◆ **RECORDS SHOWN**
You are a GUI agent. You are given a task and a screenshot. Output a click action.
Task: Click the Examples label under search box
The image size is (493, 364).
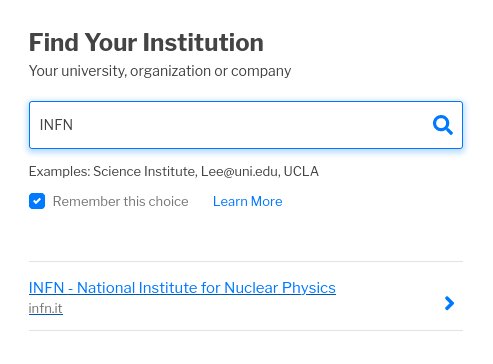[x=59, y=171]
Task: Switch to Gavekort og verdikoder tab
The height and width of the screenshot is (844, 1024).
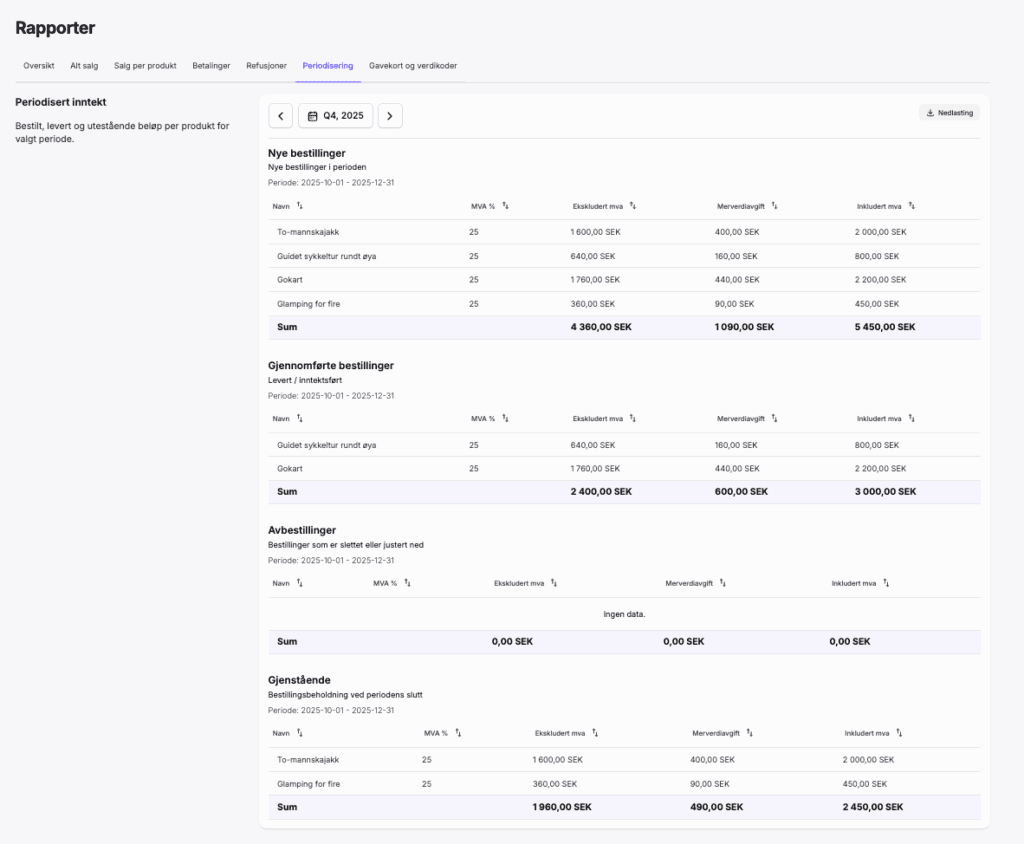Action: 413,65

◆ **EXERCISE**
Convert the material above into a CSV with two columns, input and output, giving each text and its matching answer one row. Enclose every value in double quotes, replace line breaks with spaces, and leave the pictures out.

◆ **SOLUTION TO THE EXERCISE**
input,output
"You are a GUI agent. You are given a task and a screenshot. Output a click action. Task: Click the Examples label under search box The image size is (493, 364).","[x=59, y=171]"
"Task: Switch to Gavekort og verdikoder tab The height and width of the screenshot is (844, 1024).","Action: 413,65"